* Required work: Print out the records below with nothing altered.

* Records to use:

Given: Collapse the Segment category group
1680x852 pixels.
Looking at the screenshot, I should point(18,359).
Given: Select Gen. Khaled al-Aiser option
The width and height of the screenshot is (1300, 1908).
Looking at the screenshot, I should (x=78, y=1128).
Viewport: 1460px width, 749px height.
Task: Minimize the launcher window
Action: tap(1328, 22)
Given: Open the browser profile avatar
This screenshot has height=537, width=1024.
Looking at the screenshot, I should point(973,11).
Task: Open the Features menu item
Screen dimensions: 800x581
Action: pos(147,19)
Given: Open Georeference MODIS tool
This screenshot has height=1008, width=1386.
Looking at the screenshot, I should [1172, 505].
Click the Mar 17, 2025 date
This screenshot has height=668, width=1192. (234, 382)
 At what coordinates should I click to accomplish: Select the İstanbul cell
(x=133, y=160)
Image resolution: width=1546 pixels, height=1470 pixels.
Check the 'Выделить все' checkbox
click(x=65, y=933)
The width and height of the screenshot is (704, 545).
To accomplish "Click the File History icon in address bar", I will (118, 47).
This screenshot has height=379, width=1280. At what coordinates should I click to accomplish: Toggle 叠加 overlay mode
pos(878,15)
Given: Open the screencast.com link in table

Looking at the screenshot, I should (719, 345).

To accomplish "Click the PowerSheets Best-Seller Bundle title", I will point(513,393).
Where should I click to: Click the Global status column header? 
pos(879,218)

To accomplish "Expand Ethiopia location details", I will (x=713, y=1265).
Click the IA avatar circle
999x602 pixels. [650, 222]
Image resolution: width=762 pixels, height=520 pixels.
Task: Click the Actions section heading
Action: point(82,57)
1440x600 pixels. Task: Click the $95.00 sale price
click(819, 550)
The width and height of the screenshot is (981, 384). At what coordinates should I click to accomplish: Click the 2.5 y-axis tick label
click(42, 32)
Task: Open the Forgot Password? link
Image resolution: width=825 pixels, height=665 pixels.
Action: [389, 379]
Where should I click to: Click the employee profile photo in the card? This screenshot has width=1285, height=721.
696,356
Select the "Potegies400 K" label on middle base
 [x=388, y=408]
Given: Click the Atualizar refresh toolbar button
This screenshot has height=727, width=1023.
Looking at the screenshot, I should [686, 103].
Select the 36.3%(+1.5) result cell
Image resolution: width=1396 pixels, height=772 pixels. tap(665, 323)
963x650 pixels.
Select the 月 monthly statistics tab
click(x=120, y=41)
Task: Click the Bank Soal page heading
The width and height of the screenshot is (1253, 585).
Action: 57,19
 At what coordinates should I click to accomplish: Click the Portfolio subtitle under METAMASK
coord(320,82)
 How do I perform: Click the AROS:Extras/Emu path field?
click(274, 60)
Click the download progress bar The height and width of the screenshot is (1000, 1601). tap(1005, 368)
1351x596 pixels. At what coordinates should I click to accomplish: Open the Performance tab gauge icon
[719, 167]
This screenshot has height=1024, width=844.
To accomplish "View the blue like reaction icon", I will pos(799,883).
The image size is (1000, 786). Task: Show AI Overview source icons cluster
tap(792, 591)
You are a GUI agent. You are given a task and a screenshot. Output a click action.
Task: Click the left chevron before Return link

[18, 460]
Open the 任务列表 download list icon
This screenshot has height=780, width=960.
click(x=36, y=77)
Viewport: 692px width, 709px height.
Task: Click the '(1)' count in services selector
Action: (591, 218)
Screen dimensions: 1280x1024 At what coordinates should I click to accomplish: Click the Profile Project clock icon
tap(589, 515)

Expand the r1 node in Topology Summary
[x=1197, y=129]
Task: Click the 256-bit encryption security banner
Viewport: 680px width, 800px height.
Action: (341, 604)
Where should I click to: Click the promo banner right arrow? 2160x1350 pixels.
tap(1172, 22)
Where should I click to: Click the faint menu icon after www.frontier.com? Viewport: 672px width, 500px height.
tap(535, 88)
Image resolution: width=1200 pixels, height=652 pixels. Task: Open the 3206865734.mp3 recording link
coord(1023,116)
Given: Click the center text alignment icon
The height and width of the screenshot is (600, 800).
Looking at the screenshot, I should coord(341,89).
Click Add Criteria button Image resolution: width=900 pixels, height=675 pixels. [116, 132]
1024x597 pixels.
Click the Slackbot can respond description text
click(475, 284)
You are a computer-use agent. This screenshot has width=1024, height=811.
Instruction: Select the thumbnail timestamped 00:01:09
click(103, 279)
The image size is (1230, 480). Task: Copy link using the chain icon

* Task response:
Given: Collapse the Segment category group
1680x852 pixels.
Looking at the screenshot, I should point(18,359).
Given: Select Gen. Khaled al-Aiser option
The width and height of the screenshot is (1300, 1908).
Looking at the screenshot, I should (x=78, y=1128).
Viewport: 1460px width, 749px height.
Task: Minimize the launcher window
Action: tap(1328, 22)
Given: Open the browser profile avatar
This screenshot has height=537, width=1024.
Looking at the screenshot, I should point(973,11).
Task: Open the Features menu item
Screen dimensions: 800x581
Action: pos(147,19)
Given: Open Georeference MODIS tool
This screenshot has height=1008, width=1386.
Looking at the screenshot, I should [1172, 505].
Click the Mar 17, 2025 date
This screenshot has height=668, width=1192. (234, 382)
 At what coordinates should I click to accomplish: Select the İstanbul cell
(x=133, y=160)
Image resolution: width=1546 pixels, height=1470 pixels.
Check the 'Выделить все' checkbox
click(x=65, y=933)
The width and height of the screenshot is (704, 545).
To accomplish "Click the File History icon in address bar", I will (118, 47).
This screenshot has height=379, width=1280. At what coordinates should I click to accomplish: Toggle 叠加 overlay mode
pos(878,15)
Given: Open the screencast.com link in table

Looking at the screenshot, I should (719, 345).

To accomplish "Click the PowerSheets Best-Seller Bundle title", I will point(513,393).
Where should I click to: Click the Global status column header? 
pos(879,218)

To accomplish "Expand Ethiopia location details", I will (x=713, y=1265).
Click the IA avatar circle
999x602 pixels. [650, 222]
Image resolution: width=762 pixels, height=520 pixels.
Task: Click the Actions section heading
Action: point(82,57)
1440x600 pixels. Task: Click the $95.00 sale price
click(819, 550)
The width and height of the screenshot is (981, 384). At what coordinates should I click to accomplish: Click the 2.5 y-axis tick label
click(42, 32)
Task: Open the Forgot Password? link
Image resolution: width=825 pixels, height=665 pixels.
Action: [389, 379]
Where should I click to: Click the employee profile photo in the card? This screenshot has width=1285, height=721.
696,356
Select the "Potegies400 K" label on middle base
 [x=388, y=408]
Given: Click the Atualizar refresh toolbar button
This screenshot has height=727, width=1023.
Looking at the screenshot, I should [686, 103].
Select the 36.3%(+1.5) result cell
Image resolution: width=1396 pixels, height=772 pixels. tap(665, 323)
963x650 pixels.
Select the 月 monthly statistics tab
click(x=120, y=41)
Task: Click the Bank Soal page heading
The width and height of the screenshot is (1253, 585).
Action: 57,19
 At what coordinates should I click to accomplish: Click the Portfolio subtitle under METAMASK
coord(320,82)
 How do I perform: Click the AROS:Extras/Emu path field?
click(274, 60)
Click the download progress bar The height and width of the screenshot is (1000, 1601). tap(1005, 368)
1351x596 pixels. At what coordinates should I click to accomplish: Open the Performance tab gauge icon
[719, 167]
This screenshot has height=1024, width=844.
To accomplish "View the blue like reaction icon", I will pos(799,883).
The image size is (1000, 786). Task: Show AI Overview source icons cluster
tap(792, 591)
You are a GUI agent. You are given a task and a screenshot. Output a click action.
Task: Click the left chevron before Return link

[18, 460]
Open the 任务列表 download list icon
This screenshot has height=780, width=960.
click(x=36, y=77)
Viewport: 692px width, 709px height.
Task: Click the '(1)' count in services selector
Action: (591, 218)
Screen dimensions: 1280x1024 At what coordinates should I click to accomplish: Click the Profile Project clock icon
tap(589, 515)

Expand the r1 node in Topology Summary
[x=1197, y=129]
Task: Click the 256-bit encryption security banner
Viewport: 680px width, 800px height.
Action: (341, 604)
Where should I click to: Click the promo banner right arrow? 2160x1350 pixels.
tap(1172, 22)
Where should I click to: Click the faint menu icon after www.frontier.com? Viewport: 672px width, 500px height.
tap(535, 88)
Image resolution: width=1200 pixels, height=652 pixels. Task: Open the 3206865734.mp3 recording link
coord(1023,116)
Given: Click the center text alignment icon
The height and width of the screenshot is (600, 800).
Looking at the screenshot, I should coord(341,89).
Click Add Criteria button Image resolution: width=900 pixels, height=675 pixels. [116, 132]
1024x597 pixels.
Click the Slackbot can respond description text
click(475, 284)
You are a computer-use agent. This screenshot has width=1024, height=811.
Instruction: Select the thumbnail timestamped 00:01:09
click(103, 279)
The image size is (1230, 480). Task: Copy link using the chain icon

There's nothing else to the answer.